A very common question we wireless professionals get asked is. How many clients per AP can we have on this AP?
To help us determine and better answers this question there are some excellent resource available that I have linked below. Highly recommend becoming familiar with them.
Ekahau Site Survey Pro (any of the latest version) need to pay for software
To determine client capacity, we need to understand what is actually possible, as we have some major limiting factors with our wireless networks “Air-time” and the half duplex nature of the medium.
Capacity calculators like the ones above are used to determine how many AP’s/Radio’s we need based on the amount/types of clients and their throughput requirements.
To get a general understand of how many clients a radio can support I will show some examples using Devin Akins efficiency rules (linked above) “MCS rate x ~ 40% / # of users = per device throughput.
Following examples are based on zero 802.11 and non-802.11 source of interference (perfect world).
802.11n 2×2:2 AP with 20MHz channel with 50/30/10 802.11n 1×1:1 clients at an RSSI -64 that gives them a MCS7 data rate of 72Mbps with a short guard interval at medium/large use.
Data Rate= 72Mbps
40% efficiency= medium/large use
Total throughput capacity= 29Mbps
/50 1×1:1 client devices =570Kbps/client
/30 1×1:1 client devices =650Kbps/client
/10 1×1:1 client devices =2.9Mbps/client
802.11n 2×2:2 AP with 20MHz channel with 50/30/10 802.11n 2×2:2 clients at an RSSI -64 that gives them a MCS7 data rate of 144Mbps with a short guard interval at medium/large use.
Data Rate= 144Mbps
Total throughput capacity= 58Mbps
/50 2×2:2 client devices =1.152Mbps/client
/30 2×2:2 client devices =1.92Mbps/client
/10 2×2:2 client devices =5.76Mbps/client
The following examples show the affect that device capability & number has to overall throughput per client.
Wireless networks 99% of the time contain different chipsets, understanding your device types is a critical component to your wireless network.

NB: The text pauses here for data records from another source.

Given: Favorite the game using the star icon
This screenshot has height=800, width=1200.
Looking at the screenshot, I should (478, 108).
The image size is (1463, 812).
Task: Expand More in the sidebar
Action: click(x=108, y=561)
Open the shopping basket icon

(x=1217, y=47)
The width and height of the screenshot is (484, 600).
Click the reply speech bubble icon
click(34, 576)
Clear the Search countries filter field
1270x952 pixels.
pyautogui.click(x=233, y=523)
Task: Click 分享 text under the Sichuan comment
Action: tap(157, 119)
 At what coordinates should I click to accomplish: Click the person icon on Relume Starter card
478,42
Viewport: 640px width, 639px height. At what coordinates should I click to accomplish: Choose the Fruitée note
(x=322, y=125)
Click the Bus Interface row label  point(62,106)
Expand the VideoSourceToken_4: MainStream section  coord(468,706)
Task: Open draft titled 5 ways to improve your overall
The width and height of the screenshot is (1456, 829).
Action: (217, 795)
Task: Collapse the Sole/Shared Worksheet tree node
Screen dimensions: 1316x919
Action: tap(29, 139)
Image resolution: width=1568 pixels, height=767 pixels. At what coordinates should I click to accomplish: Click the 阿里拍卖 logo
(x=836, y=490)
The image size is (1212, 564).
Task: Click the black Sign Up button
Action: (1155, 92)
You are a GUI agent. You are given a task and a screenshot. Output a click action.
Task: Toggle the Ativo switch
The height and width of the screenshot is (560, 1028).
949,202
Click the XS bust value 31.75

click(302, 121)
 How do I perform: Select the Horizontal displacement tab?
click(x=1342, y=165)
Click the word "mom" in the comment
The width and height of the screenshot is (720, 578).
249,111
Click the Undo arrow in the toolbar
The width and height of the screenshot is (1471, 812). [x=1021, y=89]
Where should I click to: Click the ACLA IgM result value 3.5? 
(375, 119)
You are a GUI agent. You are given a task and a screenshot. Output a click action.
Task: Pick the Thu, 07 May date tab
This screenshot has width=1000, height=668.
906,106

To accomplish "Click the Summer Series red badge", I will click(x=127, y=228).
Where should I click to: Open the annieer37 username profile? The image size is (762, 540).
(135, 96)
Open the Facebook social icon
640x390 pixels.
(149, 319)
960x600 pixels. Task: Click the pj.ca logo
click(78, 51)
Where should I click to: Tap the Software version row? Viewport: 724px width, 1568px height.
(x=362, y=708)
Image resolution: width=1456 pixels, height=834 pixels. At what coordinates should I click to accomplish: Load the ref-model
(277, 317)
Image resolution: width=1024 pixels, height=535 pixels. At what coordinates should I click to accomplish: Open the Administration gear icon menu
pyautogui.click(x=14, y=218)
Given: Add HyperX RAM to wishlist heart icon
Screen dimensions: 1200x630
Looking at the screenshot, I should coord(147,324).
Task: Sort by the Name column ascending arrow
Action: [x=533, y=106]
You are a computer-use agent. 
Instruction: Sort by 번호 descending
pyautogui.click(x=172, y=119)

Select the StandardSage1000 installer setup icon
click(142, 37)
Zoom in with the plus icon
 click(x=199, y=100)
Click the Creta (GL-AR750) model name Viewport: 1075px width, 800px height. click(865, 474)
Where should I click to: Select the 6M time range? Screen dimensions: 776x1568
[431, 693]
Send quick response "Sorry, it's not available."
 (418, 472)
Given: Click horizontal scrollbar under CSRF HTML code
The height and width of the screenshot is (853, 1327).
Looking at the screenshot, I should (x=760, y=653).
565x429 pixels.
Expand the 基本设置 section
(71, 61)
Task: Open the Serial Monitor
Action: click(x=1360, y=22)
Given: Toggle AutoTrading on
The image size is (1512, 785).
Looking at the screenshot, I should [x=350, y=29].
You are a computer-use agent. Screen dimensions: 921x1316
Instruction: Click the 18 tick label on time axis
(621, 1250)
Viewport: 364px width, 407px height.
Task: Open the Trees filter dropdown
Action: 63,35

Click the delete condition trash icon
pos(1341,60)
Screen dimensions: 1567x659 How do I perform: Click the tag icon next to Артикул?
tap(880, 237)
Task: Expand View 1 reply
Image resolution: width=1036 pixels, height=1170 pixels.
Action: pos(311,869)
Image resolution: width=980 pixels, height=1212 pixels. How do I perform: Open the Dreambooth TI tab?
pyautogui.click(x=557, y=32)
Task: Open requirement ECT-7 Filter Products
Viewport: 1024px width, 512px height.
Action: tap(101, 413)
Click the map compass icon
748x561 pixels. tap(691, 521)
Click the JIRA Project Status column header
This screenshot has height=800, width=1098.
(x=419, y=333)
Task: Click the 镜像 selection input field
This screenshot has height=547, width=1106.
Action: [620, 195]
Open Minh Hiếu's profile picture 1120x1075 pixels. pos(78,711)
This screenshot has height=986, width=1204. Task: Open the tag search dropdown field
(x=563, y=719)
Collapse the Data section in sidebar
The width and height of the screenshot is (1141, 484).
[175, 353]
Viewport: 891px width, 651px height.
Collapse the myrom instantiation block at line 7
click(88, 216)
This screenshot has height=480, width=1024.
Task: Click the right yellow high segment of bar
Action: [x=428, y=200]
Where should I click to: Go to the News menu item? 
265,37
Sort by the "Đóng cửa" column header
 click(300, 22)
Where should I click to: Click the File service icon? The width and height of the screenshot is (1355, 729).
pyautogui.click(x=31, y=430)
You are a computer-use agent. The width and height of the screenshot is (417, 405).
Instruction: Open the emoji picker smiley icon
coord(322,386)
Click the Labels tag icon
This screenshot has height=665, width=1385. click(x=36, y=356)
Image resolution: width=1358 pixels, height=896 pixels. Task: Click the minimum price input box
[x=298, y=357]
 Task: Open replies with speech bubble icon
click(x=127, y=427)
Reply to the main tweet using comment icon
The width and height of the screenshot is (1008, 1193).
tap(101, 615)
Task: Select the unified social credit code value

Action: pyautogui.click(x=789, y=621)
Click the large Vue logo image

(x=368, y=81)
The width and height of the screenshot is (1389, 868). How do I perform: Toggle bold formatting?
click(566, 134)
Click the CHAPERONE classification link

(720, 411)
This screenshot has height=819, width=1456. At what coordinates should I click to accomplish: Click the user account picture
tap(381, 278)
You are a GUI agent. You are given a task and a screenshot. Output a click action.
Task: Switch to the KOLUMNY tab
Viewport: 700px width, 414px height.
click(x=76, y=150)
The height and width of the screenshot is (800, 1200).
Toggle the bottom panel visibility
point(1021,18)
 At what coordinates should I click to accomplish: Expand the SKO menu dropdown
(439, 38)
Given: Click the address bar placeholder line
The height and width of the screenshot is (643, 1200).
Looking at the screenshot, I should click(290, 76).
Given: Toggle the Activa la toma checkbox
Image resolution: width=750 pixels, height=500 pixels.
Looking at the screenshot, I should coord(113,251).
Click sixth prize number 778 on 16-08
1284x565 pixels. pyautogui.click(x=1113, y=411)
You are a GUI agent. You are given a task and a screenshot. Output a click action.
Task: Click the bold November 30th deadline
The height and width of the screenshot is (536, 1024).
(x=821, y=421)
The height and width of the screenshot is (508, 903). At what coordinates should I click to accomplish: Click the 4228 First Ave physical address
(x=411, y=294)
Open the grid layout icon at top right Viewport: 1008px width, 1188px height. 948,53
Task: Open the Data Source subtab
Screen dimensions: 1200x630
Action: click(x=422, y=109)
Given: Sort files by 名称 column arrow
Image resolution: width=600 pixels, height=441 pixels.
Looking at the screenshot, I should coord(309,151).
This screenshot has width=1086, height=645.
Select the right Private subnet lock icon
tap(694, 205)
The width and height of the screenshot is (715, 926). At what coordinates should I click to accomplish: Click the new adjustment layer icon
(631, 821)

Mike Albano site has an extensive list of different client chip sets, if the device is not listed, it mentions how to capture the information.
A very common way marketing spin their AP’s is with descriptions like: “Our 802.11n 2×2:2 APs can support 500 clients with a data rate of 300Mbps”. Which is just not possible.
- To theoretical achieve a “data rate” of 300Mbps you need to have 40MHz wide channels, clients are 2×2:2 802.11n with an RSSI -64dBm using a short guard interval.
- The term “data rate” is completely miss leading this is not your actually throughput, wireless has a lot of overheads, basically cut that value in half and there is your starting point.
Now let’s look at some other variables that also affect the capacity of our wireless networks
- Business requirements:
- Different applications have different channel utilisation threshold before services start being affected
- If Voice services are required what are the RF design and configuration requirements,
- RF design
- Vendor specific configuration requirements: i.e. Cisco CAC
- QoS design
- Such as 802.11e, WMM, DSCP & CoS
- Rate limiting
- Can have significant impact to air-time utilisation
- Airtime fairness
- # of SSIDs
- % of associated users or concurrent clients?
- AP’s configuration i.e. 1x 2.4GHz and 1x 5GHz
- AP Chips sets, can they handle all the con-current and client associations
- Sources of RF and non-RF interference
- Wireless design requirements: Mesh with client connect, etc.
- Mesh present a whole number of extra requirements (headaches) when considering overall aggregate throughput per client.
- Channel plan
- Suitable Channel width without increasing CCI & ACI
- Device types, density, & number of devices: A killer especially with legacy devices.
- Client device drivers are up to date.
- Backhaul: extremely important.
While an AP data sheet may say it can support # of clients per radio, we as wireless engineers need to ensure our wireless networks are designed with sufficient AP density to accommodate the numbers/types of clients and their throughput requirements.
Capacity planning is critical step to ensuring the wireless network meets the requirements of the design.